Fedorska: Czy Niemcy czeka ekoradykalizm i terroryzm klimatyczny?

16 grudnia 2021, 07:25 Opinie

Greta Thunberg trafiła ostatnio na półki z książkami u dzieci z politycznie poprawnie nastawionymi rodzicami po tym jak Jeanette Winter napisała książkę dla dzieci o życiu Grety i o tym, jak została ona bohaterką. Czy historia życia młodej Szwedki pedagogicznie dobrze wpływa na dzieci, o tym muszą zdecydować dorośli, którzy im takie książki kupują. Z drugiej strony Greta ze swoim ukochanym pieskiem Roxy i warkoczykami na głowie nie budzi tylu kontrowersji co niemiecki aktywista i politolog Tadzio Müller, który uchodzi za jednego z założycieli organizacji Ende Gelände powstałej w 2014 roku – pisze Aleksandra Fedorska, współpracownik BiznesAlert.pl.

Greta Thunberg. Źródło:Flickr
Greta Thunberg. Źródło:Flickr

– Chcieliśmy przeprowadzić kampanię z kontekstem społecznym. Ja sam nie jestem skrajnie proekologiczną osobą. Lubię przyrodę, ale nie muszę w niej spędzać dużo czasu – powiedział Müller, wspominając założenie Ende Gelände.

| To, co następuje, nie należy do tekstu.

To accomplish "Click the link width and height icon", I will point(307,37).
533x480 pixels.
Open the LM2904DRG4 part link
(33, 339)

Müller od paru tygodni udziela głośnych wywiadów dla niemieckich mediów głównego nurtu. W rozmowie ze Spieglem w listopadzie tego roku mówił, że jeśli ochrona klimatu będzie nadal lekceważona przez polityków, organizacje proklimatyczne mogą się zradykalizować i mogą powstać nawet komórki „zielonej RAF”. W niemieckim kontekście sama nazwa RAF (pol. Frakcja Czerwonej Armii ) budzi skojarzenia z krwawymi atakami terrorystycznymi i trudnościami niemieckich organów bezpieczeństwa oraz niemieckiej polityki w zwalczaniu RAF. Müller mówił o grupach takich jak Partyzanci Klimatyczni czy Sabotage for Future oraz o innych częściach ruchu klimatycznego, które mogą zejść do podziemia.

Partyzanci Klimatyczni dali się poznać w ramach akcji skierowanej przeciwko koncernowi Volkswagen. W czerwcu 2021 roku aktywiści z tej grupy zablokowali elektrownię węglową związaną z kompleksem produkcyjnym koncernu samochodowego w Wolfsburgu. Natomiast Sabotage for Future atakował w skoordynowanej akcji stacje serwisowe niemieckiej sieci gazowej.

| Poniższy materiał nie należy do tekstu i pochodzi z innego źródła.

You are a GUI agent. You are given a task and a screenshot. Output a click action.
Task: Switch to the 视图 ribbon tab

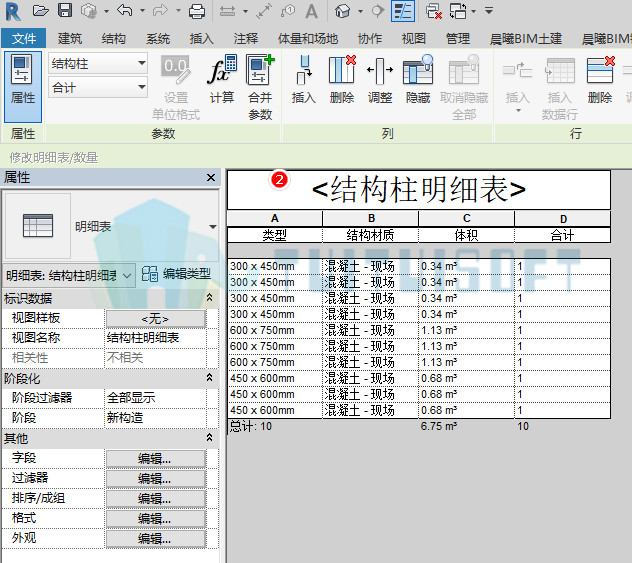click(414, 39)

Dobrze zorganizowane kampanie i akcje na rzecz ochrony klimatu, które prowadzone są przez doświadczonych działaczy, są według Müllera najbardziej skuteczne w walce o pożądaną politykę klimatyczną. Siłą organizacji Ende Gelände jest według politologa jej integralny związek ze środowiskiem radykalnie lewicowym.

– [Oni] … mają bardzo duże doświadczenie taktyczne. Wiedzą, jak zorganizować skuteczne blokady, a jednocześnie zapewnić bezpieczeństwo, dobre samopoczucie i zabawę aktywistom. Cztery lata temu, podczas protestów w Zagłębiu Łużyckim, nagle w nocy pojawiła się toaleta Dixi, a potem zupa dla wszystkich – za liniami. W ten sposób udało nam się wykonać spektakularne akcje […] – powiedział Müller w rozmowie z portalem klimareporte.de.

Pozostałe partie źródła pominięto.